‘Bulantı, Bekleme Odası’nın daha özenli çekilmiş hali gibi’
Sevda AYDIN
İstanbul
Zeki Demirkubuz’un son filmi Bulantı, 2 Ekim’de vizyona giriyor. Filmin sinema eleştirmenleri ve basın için yapılan gösterimi, Beyoğlu Sinemasında gerçekleştirildi. Eleştirmenler Bulantı için Demirkubuz’un önceki filmlerinden öne çıkamayan, hatta filmin “Bekleme Odası 2” olduğu görüşünde.
ATİLLA DORSAY: Son yıllarda ortada o kadar çok tüketim filmleri kapladı ki özellikle de komedi ve aşk filmlerinde. TV dizilerinin etkilerini taşıyan, seyirciyi ya ağlamaya ya da güldürmeye yarayan, ama en kaba yöntemlerle bunları yapmaya çalışan filmler... Kendilerine göre hoş yanları da var. Duygusallığımızı da tahrik ediyorlar. Ama birer tüketim nesnesi olarak hemen unutulmaya mahkumlar. Zeki Demirkubuz çok farklı şeyler yapan birkaç yönetmenden biri. Onun için önden bir saygıyı her zaman hak ediyor. Ama bu film kolay yenilir tutulur bir film değil. Herhangi bir kahramanla özdeşleşmek, filmin içine girmek, herhangi bir gerilim yakalamak çok zor. Fakat sonuna doğru öylesine güçlü bir final gelip kafamıza dank ediyor ki bütün kusurları bağışlatıyor. Orada kahramanın gerçek kimliğini anladığımız gibi arı sinemanın nasıl bir şey olduğunu da hissediyoruz. O final için bile olsa bu filmi mutlaka izlemek gerek. Zaten her Zeki Demirkubuz filmini de izlemek gerek.
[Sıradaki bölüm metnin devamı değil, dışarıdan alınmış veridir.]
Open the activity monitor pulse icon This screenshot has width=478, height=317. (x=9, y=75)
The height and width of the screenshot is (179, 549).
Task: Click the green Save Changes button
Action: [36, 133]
Bu da onlardan biri.
ÇAĞDAŞ GÜNERBÜYÜK: Bu egosu kendinden büyük adamların kadınlarla yaşadıklarını neden bu kadar çok izlemek zorundayız acaba? Bu seferki, iyi işlenmiş bir karakter, zeka işi diyoglar, ustaca görüntüler içeriyor. Kabul. Ama sınırsız kibir, gönderme ve laf sokmayla bıktırarak.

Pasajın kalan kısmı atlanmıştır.